- YOUR INSTRUCTIONS -
Output only the lines that run from the line holding "Task: Add KOMO InSalata cheese to cart" to the end of the entries, both ends included, and skip the pictures.

- INFORMATION GIVEN -
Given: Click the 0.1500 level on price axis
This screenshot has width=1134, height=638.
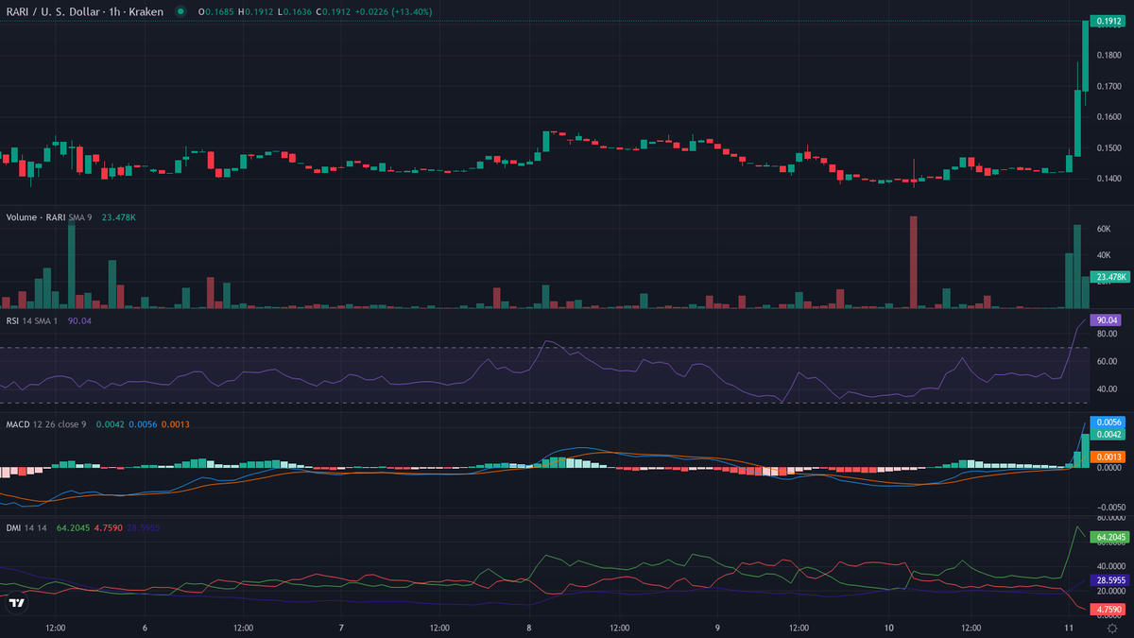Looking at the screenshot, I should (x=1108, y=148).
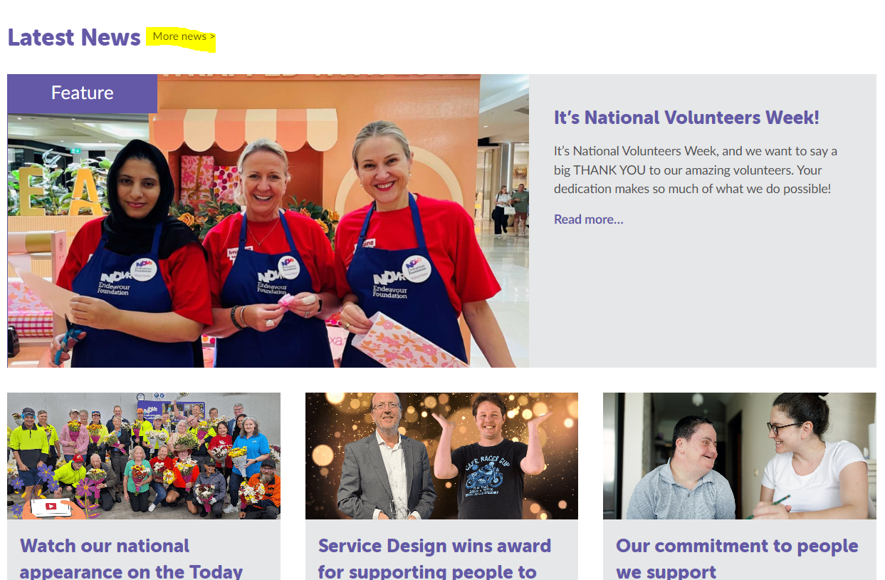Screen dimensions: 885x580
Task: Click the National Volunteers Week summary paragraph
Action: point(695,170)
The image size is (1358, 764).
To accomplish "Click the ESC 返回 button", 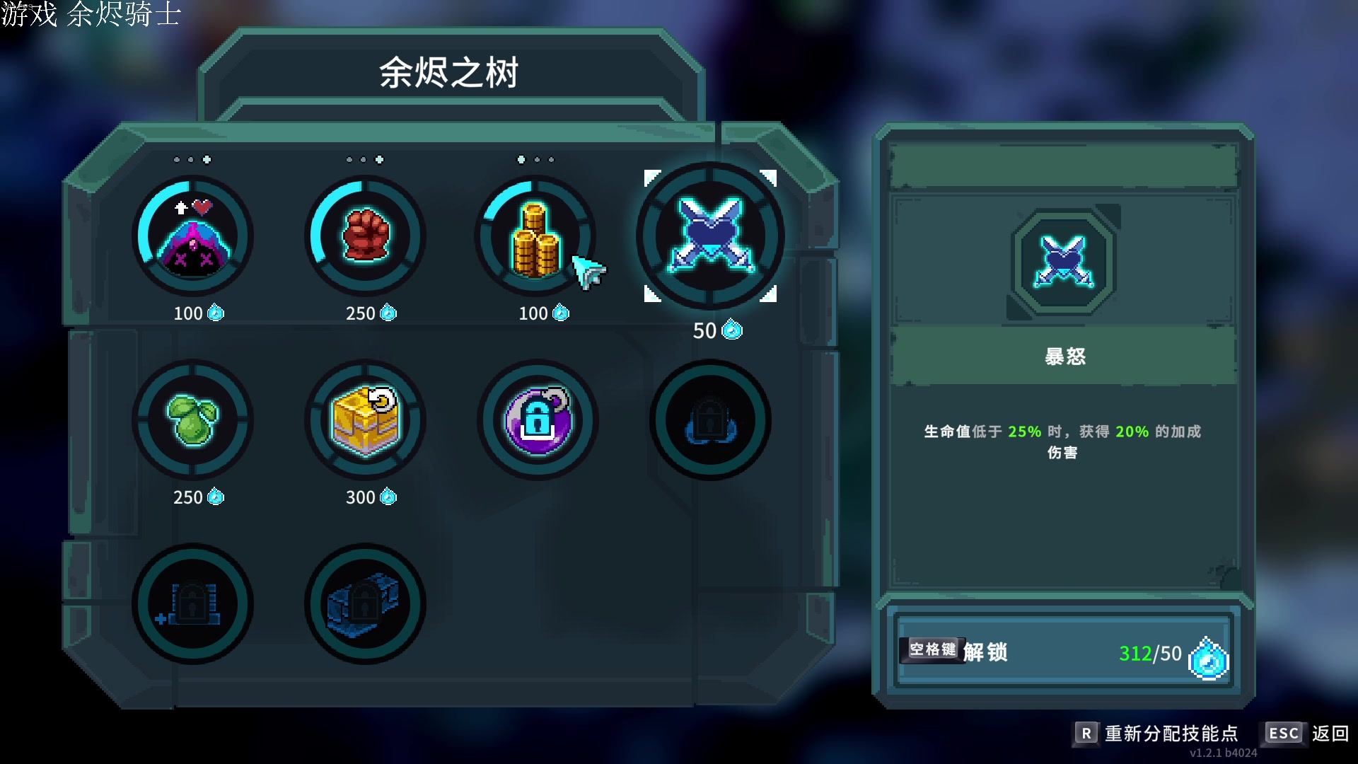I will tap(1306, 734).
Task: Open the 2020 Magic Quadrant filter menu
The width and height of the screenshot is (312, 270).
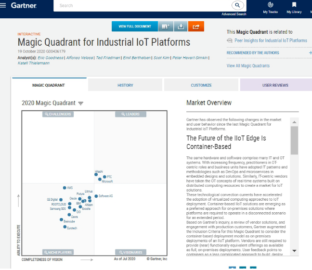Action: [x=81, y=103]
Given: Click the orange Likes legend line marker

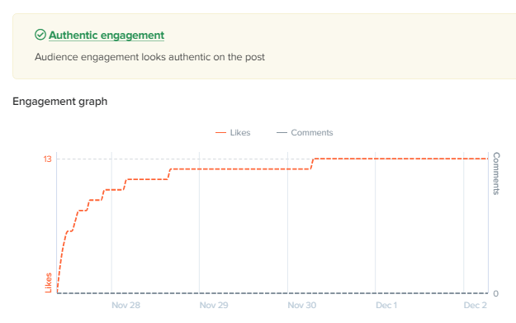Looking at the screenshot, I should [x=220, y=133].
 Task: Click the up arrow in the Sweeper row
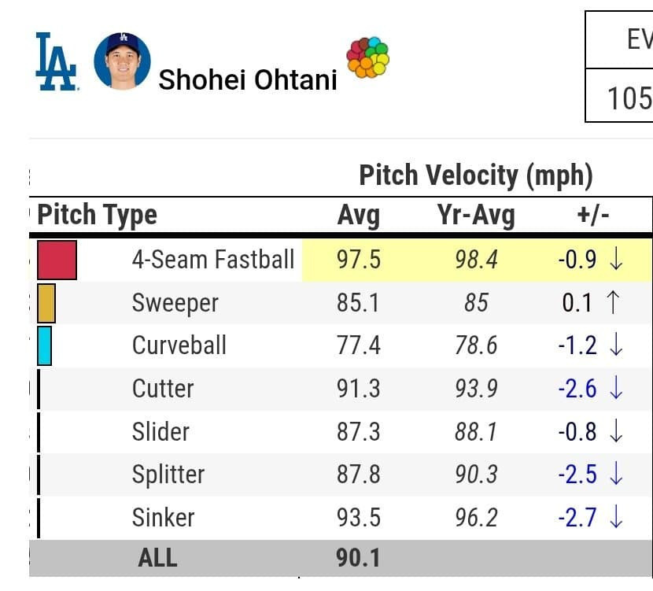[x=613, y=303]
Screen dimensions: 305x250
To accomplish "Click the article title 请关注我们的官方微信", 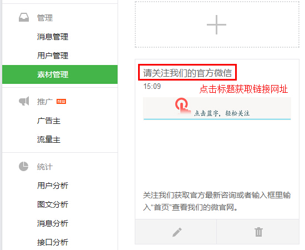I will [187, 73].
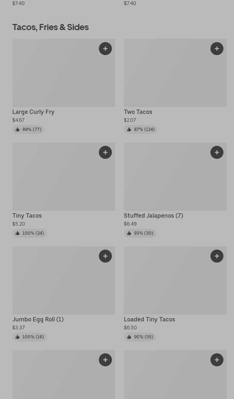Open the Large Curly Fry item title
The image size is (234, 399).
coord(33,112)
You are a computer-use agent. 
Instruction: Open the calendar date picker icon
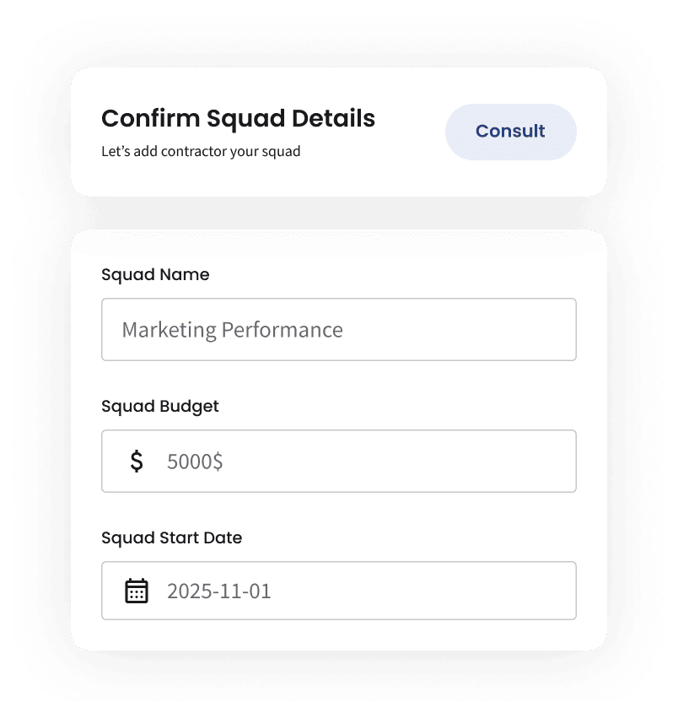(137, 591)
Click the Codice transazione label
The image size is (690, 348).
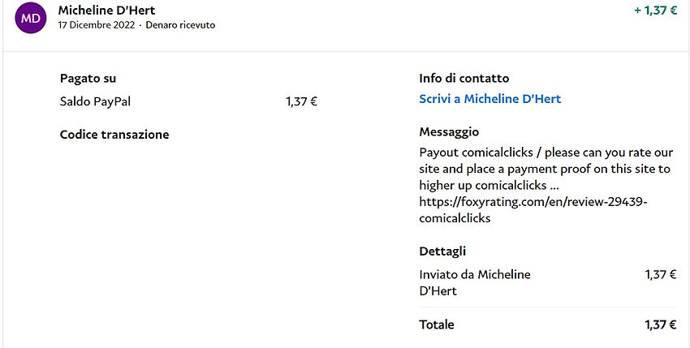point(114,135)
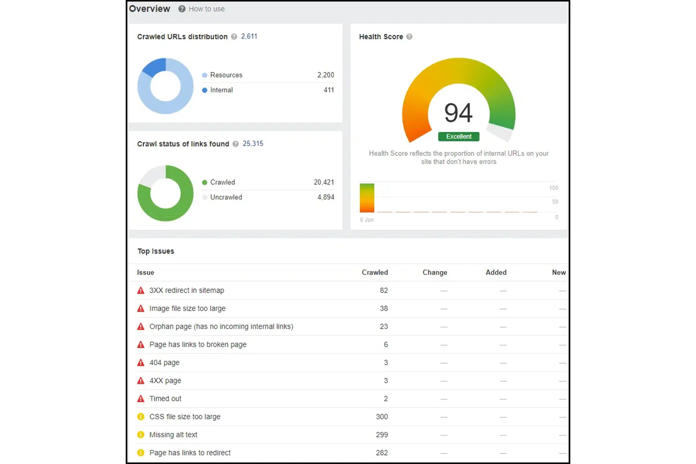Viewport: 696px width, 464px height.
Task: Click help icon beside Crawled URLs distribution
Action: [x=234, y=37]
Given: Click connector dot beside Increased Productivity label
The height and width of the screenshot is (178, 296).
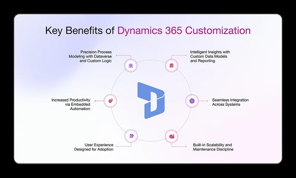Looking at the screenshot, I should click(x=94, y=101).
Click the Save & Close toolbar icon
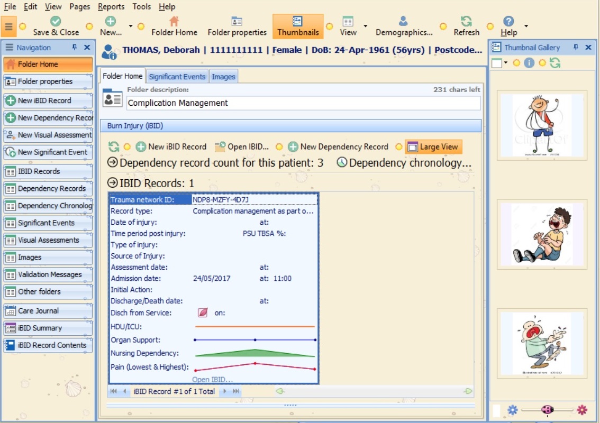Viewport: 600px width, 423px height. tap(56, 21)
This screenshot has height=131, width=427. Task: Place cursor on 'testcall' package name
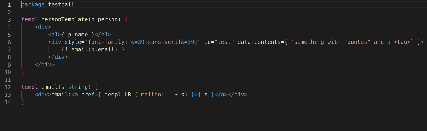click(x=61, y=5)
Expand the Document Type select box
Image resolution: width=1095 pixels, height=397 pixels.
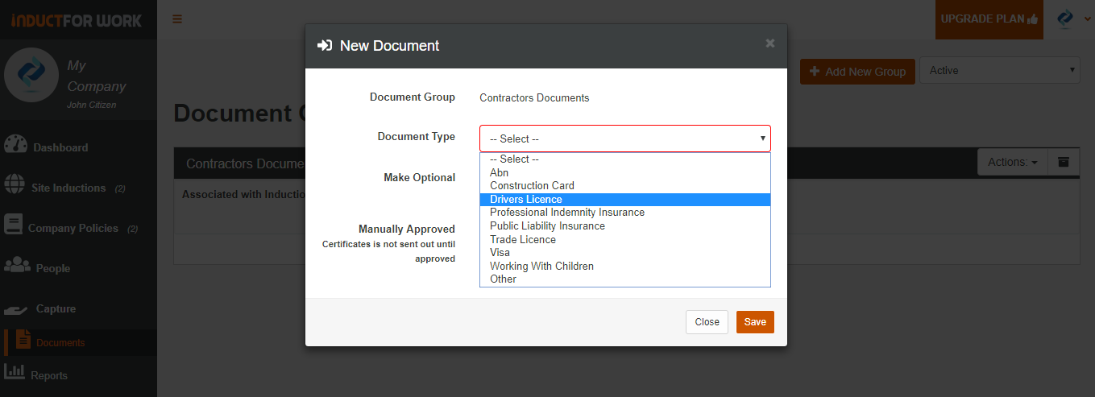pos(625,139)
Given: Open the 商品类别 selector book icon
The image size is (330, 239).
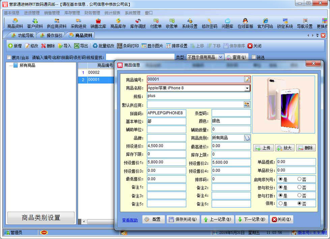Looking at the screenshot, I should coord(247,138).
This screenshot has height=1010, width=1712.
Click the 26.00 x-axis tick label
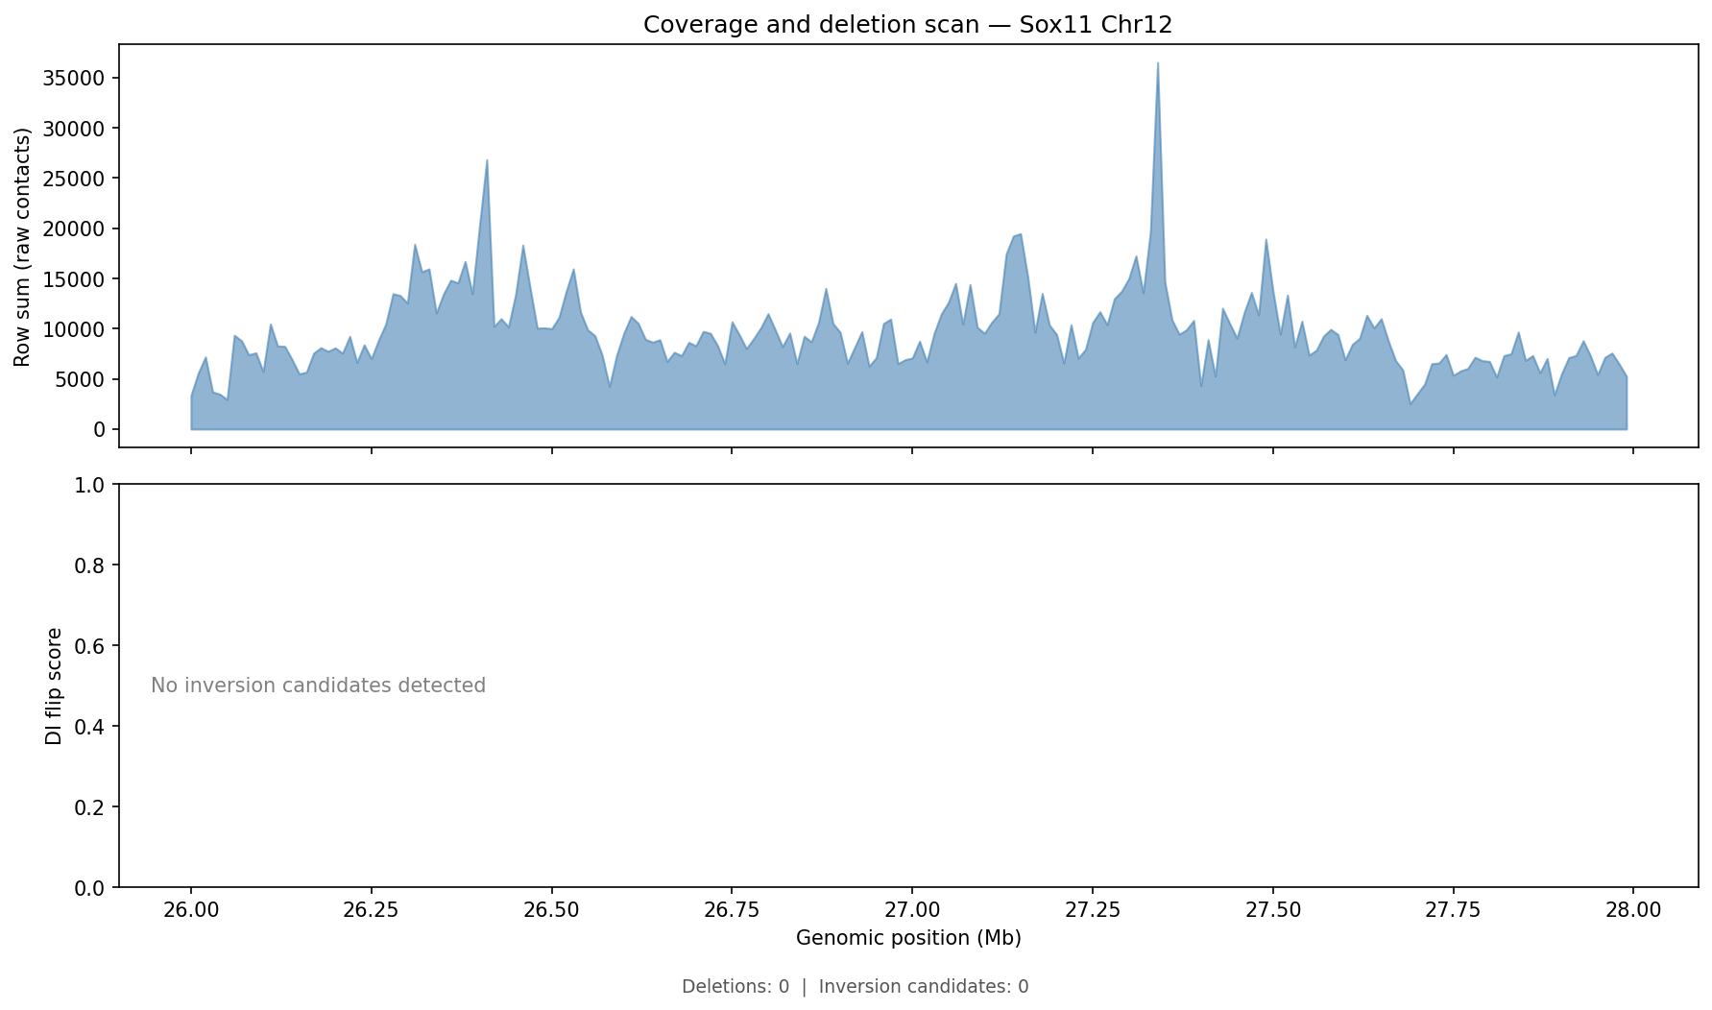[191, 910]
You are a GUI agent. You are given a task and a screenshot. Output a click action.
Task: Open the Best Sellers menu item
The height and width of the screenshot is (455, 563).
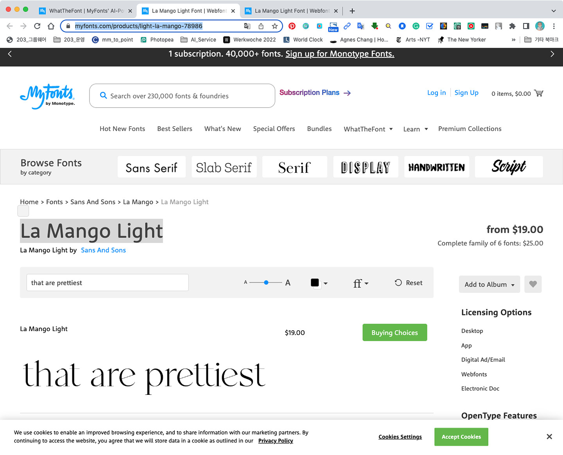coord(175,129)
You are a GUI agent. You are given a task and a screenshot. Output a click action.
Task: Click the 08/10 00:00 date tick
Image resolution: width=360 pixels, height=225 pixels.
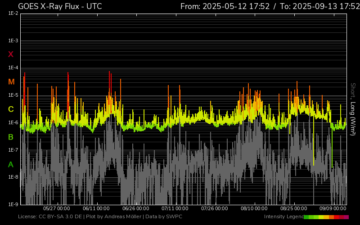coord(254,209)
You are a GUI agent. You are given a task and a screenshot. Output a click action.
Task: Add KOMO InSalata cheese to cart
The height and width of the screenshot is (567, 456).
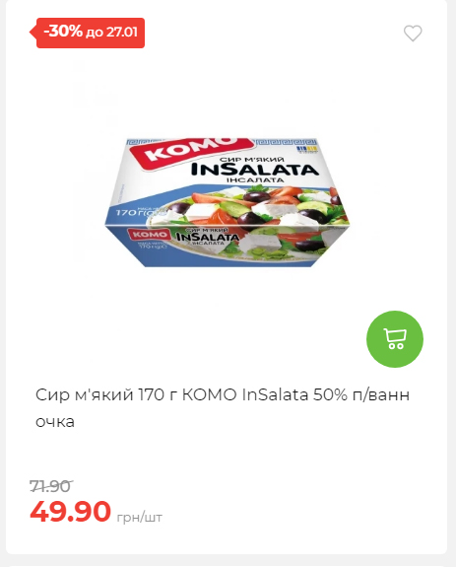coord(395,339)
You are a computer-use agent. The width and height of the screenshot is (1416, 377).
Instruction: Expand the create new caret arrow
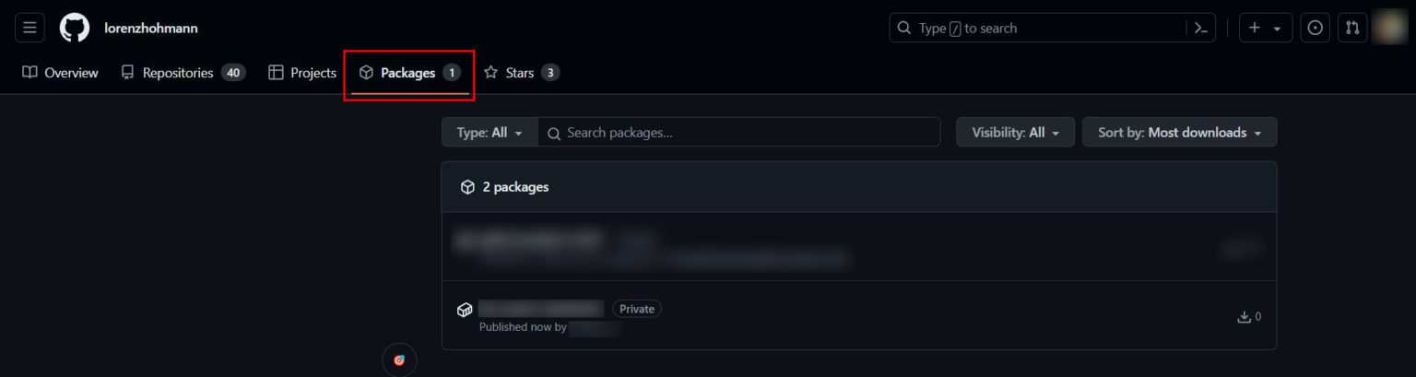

- ANSWER FOR THIS EXERCISE -
Task: Add KOMO InSalata cheese to cart
The height and width of the screenshot is (567, 456).
coord(395,339)
You are a computer-use agent. The width and height of the screenshot is (1416, 377).
Instruction: Expand the create new caret arrow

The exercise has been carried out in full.